# Texto extraído:
Durante las épocas de frío, otoño e invierno, la piel está expuesta al frío extremo y a vientos bruscos, sobre todo cuando estamos en casa, en el autobús o en alguna zona aclimatada, la piel sufre un cambio bastante drástico.

El frío contribuye a la sequedad de la piel, y con la llegada de la primavera, las condiciones ambientales cambian. Aumenta la temperatura y la humedad, y desaparecen las condiciones que tan mal afectaban a la piel seca. Pero por el contrario, aumentan los problemas de las pieles grasas, con poros dilatados y con granitos.

De nuevo se hace necesario adaptar los cuidados y tratamientos. Además, siendo la primavera el preludio del verano que es la estación donde la piel suele estar más agredida, se hace imprescindible una buena revisión y valoración para prepararla y prevenir los posibles daños posteriores. Es por ello, que en esta época, lo que más aconsejan los dermatólogos es tener constantemente la piel bien hidratada. Y esto lo podemos hacer tanto externa como internamente: con cremas para la piel y bebiendo mucho agua durante el día.

Con el calor, la piel suda más por lo que tendemos a pensar que quizás no necesite de tanta hidratación. Ahí está el primer error. En primavera y verano, la piel necesita también de hidratación: al sudar, estamos eliminando toxinas y nuestra piel continuamente tiene suciedad debido a este sudor. Es esencial realizar una limpieza facial cada mañana, para dejarla limpia y fresca. Otro consejo es no maquillarse en exceso, o al menos, con productos que contengan aceites.

También es muy importante proteger la piel de las alergias cutáneas. Las alergias cutáneas hacen aumentar la sensibilidad de la piel, provocan alteraciones como inflamación, ardor, erupciones, descamación, ampollas, entre otras, así como hacen empeorar los eczemas, dermatitis, urticaria y psoriasis. En primavera las dermatitis son de alta prevalencia, destacando la piel seca, prurito, eritema, descamación y costras (secundarias al rascado) de predominio en zonas expuestas, pliegues y áreas de contacto.

 

Otro consejo es que puedes llevar en tu bolso o mochila agua de avena o agua termal en spray. Cuando te de calor y sientas tu piel sudada o “sucia”, rocía tu rostro con esta agua de avena, la sentirás más fresca de inmediato.

Y por último, y no por ello menos importante, no te olvides jamás de usar protección solar. Esta es importante tanto en invierno como en verano, pero lo es mucho más en esta última estación. Si en otoño-invierno podemos “sobrevivir” o cuidar nuestro rostro ante la exposición solar con cremas faciales o maquillajes que ya contienen algo de factor de protección, con la llegada del buen tiempo debemos utilizar sí o sí, una crema únicamente con este cometido. Aplícala después de tu crema hidratante habitual de día, y te protegerás ante los rayos del sol.

# Bloque de datos:
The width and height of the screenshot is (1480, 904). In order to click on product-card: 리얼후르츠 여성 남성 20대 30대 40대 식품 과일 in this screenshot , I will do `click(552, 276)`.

# Enunciado:
Traduce al inglés esta oración del texto sobre el cuidado de la piel: "El frío contribuye a la sequedad de la piel, y con la llegada de la primavera, las condiciones ambientales cambian."

# Solución del ejercicio:
Cold contributes to dry skin, and with the arrival of spring, environmental conditions change.